Arab states 'must invest in Central Asian farmland'

The National | 8 May 2012
Medium_na28mr-food_security
Photo: Ravindranath K / The National

by Caline Malek
           
ABU DHABI // Arab states should invest in Central Asian farmland to help to secure their future food supplies, a senior Arab League official said today.

Dr Mohammed Al Twaijri said Central Asia could be a better option than current investments in countries such as Sudan and Egypt, which may become unreliable because of political instability and complex trade laws.

"We should diversify our sources of food and turn towards Asian Islamic countries to invest in their farmland," said Dr Al Twaijri, the league's assistant secretary-general for economic affairs. He was speaking on the sidelines of the second Arab Food Industries Forum, which began today in Abu Dhabi.
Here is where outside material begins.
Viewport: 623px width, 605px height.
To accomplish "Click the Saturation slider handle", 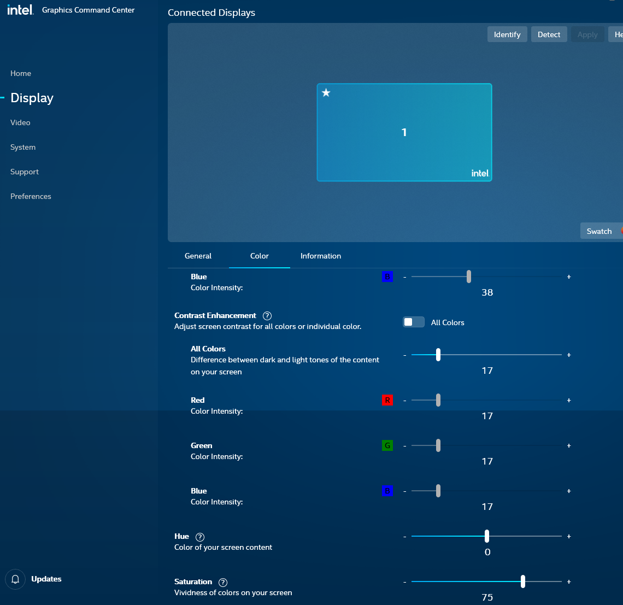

"The problem [in some Arab countries] is political obstacles and the lack of appropriate laws," Dr Al Twaijri said.

"If you look at the official index of countries that attract investment, you'll find that agricultural Arab countries are at the bottom of that list. They need clear, simple and effective regulations."

Although the situation had improved in Jordan and Morocco, he said Arab food-importing countries should shift their attention to countries such as Kurdistan and Kazakhstan.

"We should buy land there to produce wheat and any kind of staple food to secure our food resources in the future," Dr Al Twaijri said.

The UAE imports almost 90 per cent of its food at a cost of about Dh11 billion a year, and the Ministry of Foreign Trade has warned that could rise by Dh30bn by 2020.

"Arab states are the weakest in terms of food security because they are all large importers of food," said Dr Hayssam Jaffan, the president of the Arab Federation for Food Industries.

"It is one of the most sensitive areas for food security due to its limited supply of water and land."

Basic food imports in Arab countries were estimated at Dh147bn last year.

And while the population is increasing by 2.2 per cent a year, food production is slowing down.

"Should the current production rates continue this way, we could reach Dh220bn in imports by 2020 and Dh330bn by 2030," said Dr Jaffan.